Audience générale de ce mercredi 29 octobre 2014

Dimensions visible et spirituelle de l’Église

Durant l'Audience générale tenue place St Pierre, le Pape a poursuivi sa catéchèse sur l’Église, évoquant sa dimension visible et sa dimension spirituelle, qui se rejoignent dans le Christ.
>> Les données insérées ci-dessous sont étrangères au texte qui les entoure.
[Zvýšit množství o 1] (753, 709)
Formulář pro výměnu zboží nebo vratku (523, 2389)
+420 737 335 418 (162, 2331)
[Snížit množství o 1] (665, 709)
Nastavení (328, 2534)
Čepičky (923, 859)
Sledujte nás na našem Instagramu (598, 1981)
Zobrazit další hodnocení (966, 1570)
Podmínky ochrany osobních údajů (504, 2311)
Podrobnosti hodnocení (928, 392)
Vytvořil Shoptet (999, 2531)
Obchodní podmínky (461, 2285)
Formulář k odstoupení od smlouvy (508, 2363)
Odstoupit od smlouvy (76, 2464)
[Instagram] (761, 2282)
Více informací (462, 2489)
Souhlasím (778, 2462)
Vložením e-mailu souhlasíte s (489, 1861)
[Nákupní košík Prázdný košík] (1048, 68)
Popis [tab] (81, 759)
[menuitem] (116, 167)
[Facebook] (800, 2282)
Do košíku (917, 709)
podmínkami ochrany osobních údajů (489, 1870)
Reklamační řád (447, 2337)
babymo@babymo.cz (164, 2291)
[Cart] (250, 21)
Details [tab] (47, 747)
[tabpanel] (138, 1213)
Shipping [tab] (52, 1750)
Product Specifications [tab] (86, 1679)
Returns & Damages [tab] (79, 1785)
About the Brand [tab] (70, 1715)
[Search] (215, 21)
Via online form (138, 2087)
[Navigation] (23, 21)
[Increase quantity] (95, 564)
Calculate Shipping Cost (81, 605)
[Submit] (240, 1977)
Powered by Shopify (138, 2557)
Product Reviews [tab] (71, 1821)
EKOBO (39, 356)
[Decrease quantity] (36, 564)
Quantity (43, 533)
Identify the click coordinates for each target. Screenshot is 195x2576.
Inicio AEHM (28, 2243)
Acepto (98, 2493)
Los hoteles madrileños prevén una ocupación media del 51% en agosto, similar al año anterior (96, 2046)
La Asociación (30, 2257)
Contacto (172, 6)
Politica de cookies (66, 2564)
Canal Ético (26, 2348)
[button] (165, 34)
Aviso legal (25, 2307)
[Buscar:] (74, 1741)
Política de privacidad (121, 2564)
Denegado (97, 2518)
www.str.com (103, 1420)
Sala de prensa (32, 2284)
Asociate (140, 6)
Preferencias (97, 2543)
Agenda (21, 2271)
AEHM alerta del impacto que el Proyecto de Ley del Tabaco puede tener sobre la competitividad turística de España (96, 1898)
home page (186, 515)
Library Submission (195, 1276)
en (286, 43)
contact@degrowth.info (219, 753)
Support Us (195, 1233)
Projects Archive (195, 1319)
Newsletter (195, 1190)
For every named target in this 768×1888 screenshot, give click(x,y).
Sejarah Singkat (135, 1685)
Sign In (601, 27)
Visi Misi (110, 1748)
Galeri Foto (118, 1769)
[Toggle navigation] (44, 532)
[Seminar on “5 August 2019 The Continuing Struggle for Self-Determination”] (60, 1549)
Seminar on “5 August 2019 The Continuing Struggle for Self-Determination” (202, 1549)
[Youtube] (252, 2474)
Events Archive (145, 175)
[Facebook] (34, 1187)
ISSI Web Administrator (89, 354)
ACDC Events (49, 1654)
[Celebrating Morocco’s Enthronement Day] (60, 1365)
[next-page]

Comment percevoir ces deux réalités ? a-t-il demandé  "La réalité de l’Église est faite de la multitude des baptisés. On entend souvent dire, l’Église dit ceci, fait ceci et non cela. Alors, qui est l’Église ? Le Pape, les évêques et les prêtres. Non, tous ensemble sommes l’Église... Ainsi peut-on comprendre que la réalité visible de l’Église ne peut se mesurer ni être exactement connue... De fait, comment pourrait-on connaître toutes les merveilles qu'à travers nous le Christ opère ? Cette réalité nous dépasse. Elle est hors contrôle, dépasse nos forces. C'est un mystère puisqu'elle vient de Dieu."

"Pour comprendre dans l’Église le rapport entre réalité visible et réalité spirituelle, il faut se tourner vers le Christ dont elle est le Corps. C'est le Christ qui la génère perpétuellement en acte d'amour infini. En raison de l'Incarnation le Christ possède une nature humaine et divine unies de manière indissoluble dans sa personne. Il en va de même pour l’Église...qui est elle aussi un mystère en qui l'invisible est supérieur à ce qui ne se voit qu'avec les yeux de la foi" ... (cf. Const. dogm. sur l’Église Lumen gentium, 8).

"Mais comment la réalité visible peut-elle se placer au service de la réalité spirituelle ?... Dans les sacrements et le témoignage des fidèles l’Église est chaque jour proche de tout homme, à commencer par le plus pauvre, celui qui souffre ou est marginalisé. Ainsi manifeste-t-elle la compassion et la miséricorde de Jésus".

En conclusion, le Saint-Père a recommandé à l'assemblée de prier pour obtenir le don de la foi, "afin de comprendre comment, malgré nos limites et notre pauvreté, le Seigneur fait de nous des instruments de sa grâce et des signes de son amour pour l'humanité. Certes, nous pouvons être cause de scandale, mais nous devons être des témoins qui expriment par leur vie ce que le Seigneur attend de nous".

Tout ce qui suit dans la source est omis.